┌──
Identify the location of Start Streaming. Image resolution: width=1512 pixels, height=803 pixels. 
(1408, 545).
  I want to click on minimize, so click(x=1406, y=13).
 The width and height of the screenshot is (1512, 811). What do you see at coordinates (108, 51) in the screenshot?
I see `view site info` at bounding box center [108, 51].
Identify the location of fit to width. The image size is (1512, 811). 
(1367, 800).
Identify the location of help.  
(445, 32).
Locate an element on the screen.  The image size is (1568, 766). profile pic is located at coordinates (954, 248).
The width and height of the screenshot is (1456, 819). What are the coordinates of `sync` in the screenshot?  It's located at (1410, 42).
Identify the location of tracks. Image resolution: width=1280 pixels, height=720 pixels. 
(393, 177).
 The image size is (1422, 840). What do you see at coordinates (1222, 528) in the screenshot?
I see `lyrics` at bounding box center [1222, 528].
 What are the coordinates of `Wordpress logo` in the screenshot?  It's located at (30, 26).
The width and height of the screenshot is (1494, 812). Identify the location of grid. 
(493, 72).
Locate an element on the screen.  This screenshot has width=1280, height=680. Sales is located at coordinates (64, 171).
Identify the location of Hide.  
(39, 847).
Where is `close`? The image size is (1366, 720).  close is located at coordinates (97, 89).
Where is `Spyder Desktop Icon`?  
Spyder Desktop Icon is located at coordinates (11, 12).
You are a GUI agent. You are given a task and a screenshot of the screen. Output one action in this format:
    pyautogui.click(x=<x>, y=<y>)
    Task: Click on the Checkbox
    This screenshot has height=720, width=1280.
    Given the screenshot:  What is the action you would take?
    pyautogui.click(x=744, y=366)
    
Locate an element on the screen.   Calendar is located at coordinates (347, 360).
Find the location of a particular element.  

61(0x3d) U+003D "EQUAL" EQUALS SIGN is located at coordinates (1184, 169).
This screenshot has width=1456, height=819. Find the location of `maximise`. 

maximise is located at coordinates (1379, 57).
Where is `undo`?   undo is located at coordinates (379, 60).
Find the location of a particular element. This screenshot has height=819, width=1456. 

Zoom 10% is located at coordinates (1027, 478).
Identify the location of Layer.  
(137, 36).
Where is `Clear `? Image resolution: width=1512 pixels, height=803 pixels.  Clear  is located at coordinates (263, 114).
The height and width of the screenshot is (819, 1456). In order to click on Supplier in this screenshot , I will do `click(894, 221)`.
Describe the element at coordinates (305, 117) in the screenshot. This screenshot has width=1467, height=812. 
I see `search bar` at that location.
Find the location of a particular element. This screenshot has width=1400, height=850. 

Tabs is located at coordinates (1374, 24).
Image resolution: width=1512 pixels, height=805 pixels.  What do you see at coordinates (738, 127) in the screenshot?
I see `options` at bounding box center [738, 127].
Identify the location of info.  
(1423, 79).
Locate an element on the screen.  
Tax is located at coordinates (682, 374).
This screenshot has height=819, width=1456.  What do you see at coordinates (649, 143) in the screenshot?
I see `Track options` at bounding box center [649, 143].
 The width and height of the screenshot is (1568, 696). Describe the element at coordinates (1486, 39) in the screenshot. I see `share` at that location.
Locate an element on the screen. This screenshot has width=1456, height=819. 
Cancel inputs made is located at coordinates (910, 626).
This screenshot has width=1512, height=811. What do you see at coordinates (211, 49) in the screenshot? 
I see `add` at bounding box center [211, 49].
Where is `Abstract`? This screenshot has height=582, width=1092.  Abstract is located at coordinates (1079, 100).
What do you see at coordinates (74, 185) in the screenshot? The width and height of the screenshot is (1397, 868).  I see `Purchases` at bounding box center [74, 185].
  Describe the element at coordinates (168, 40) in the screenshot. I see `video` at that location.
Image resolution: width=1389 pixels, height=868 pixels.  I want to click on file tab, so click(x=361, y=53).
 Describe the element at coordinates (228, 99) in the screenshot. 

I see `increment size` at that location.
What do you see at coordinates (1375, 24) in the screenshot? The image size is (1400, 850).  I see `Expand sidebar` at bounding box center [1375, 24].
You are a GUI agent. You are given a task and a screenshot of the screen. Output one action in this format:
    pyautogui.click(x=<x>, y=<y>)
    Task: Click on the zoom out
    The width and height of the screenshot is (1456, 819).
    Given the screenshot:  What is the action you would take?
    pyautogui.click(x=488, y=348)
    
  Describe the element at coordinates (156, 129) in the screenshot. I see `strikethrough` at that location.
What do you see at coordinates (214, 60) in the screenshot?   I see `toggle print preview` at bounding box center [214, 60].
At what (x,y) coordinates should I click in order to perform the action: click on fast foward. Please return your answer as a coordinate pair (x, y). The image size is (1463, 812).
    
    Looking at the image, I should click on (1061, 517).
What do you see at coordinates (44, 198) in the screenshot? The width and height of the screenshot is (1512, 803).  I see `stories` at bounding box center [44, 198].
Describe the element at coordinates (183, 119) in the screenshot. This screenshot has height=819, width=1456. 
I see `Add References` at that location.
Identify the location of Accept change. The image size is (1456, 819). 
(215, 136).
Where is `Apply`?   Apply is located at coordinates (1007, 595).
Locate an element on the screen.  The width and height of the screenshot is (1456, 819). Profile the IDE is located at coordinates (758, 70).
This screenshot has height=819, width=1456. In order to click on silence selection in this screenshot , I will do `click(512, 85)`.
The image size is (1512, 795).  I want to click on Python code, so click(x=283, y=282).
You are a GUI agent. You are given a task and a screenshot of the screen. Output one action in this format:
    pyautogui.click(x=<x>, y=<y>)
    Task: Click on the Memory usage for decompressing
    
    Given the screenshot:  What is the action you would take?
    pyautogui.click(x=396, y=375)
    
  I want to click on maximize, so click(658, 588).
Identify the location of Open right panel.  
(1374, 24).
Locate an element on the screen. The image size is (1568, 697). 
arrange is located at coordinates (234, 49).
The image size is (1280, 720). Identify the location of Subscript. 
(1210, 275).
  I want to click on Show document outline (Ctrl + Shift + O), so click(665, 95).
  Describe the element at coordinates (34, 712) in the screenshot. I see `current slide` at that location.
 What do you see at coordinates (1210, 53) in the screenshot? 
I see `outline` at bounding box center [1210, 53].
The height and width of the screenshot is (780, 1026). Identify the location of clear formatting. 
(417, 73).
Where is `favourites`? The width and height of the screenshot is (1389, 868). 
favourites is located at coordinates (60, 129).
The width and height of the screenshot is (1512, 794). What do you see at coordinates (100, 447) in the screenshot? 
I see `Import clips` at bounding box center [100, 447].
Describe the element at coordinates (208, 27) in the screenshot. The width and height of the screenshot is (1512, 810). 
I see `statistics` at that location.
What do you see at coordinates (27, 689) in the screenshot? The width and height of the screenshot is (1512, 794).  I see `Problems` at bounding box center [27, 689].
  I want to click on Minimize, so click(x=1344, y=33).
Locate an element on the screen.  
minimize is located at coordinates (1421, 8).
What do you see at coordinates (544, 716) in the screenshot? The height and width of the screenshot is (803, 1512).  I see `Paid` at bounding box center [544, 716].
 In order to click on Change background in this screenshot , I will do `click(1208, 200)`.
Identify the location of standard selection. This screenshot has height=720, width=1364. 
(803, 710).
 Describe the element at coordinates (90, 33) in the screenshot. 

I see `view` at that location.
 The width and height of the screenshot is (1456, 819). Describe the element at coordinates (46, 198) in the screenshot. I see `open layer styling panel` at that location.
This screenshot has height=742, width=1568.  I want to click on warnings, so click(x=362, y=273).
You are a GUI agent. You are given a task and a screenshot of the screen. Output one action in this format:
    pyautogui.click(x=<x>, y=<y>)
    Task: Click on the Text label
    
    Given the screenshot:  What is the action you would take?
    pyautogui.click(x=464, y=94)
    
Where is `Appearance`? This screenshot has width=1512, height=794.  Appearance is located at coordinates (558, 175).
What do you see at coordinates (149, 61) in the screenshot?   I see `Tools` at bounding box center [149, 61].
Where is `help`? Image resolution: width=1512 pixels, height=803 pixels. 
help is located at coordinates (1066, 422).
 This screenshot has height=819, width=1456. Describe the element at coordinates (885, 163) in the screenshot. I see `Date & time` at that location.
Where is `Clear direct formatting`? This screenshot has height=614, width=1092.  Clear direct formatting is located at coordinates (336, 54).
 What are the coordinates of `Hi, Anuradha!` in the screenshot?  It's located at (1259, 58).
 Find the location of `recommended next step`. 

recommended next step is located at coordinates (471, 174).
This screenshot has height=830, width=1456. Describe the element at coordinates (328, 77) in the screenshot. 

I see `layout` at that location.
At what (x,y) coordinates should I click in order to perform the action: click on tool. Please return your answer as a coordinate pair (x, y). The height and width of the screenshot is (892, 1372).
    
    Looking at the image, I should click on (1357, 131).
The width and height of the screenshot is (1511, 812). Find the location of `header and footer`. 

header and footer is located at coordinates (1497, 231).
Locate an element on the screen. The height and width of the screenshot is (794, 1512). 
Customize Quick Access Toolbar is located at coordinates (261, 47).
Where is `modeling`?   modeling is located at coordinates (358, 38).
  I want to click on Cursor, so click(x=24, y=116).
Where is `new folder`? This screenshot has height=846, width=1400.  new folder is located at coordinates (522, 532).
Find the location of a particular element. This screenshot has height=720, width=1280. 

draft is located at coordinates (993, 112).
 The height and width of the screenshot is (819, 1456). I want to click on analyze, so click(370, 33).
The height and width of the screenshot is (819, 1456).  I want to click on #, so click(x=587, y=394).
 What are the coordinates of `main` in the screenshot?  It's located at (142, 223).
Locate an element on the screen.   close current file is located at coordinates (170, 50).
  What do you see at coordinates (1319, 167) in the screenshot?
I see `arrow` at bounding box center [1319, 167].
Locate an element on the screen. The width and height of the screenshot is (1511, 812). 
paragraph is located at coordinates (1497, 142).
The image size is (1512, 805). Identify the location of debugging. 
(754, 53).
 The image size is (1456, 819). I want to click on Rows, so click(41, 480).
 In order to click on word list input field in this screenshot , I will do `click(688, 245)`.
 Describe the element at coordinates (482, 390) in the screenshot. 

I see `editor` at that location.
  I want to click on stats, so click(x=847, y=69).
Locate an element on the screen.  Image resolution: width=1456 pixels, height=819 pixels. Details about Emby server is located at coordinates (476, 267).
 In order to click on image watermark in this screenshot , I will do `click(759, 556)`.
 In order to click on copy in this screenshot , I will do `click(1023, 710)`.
└──
**Set exercise**
Copy the records above verbatim, from the line containing "at (1259, 58)." to the line containing "I want to click on Cursor, so", both lines included.

**Solution to the exercise**
 What are the coordinates of `Hi, Anuradha!` in the screenshot?  It's located at (1259, 58).
 Find the location of `recommended next step`. 

recommended next step is located at coordinates (471, 174).
This screenshot has height=830, width=1456. Describe the element at coordinates (328, 77) in the screenshot. 

I see `layout` at that location.
At what (x,y) coordinates should I click in order to perform the action: click on tool. Please return your answer as a coordinate pair (x, y). The height and width of the screenshot is (892, 1372).
    
    Looking at the image, I should click on (1357, 131).
The width and height of the screenshot is (1511, 812). Find the location of `header and footer`. 

header and footer is located at coordinates (1497, 231).
Locate an element on the screen. The height and width of the screenshot is (794, 1512). 
Customize Quick Access Toolbar is located at coordinates (261, 47).
Where is `modeling`?   modeling is located at coordinates (358, 38).
  I want to click on Cursor, so click(x=24, y=116).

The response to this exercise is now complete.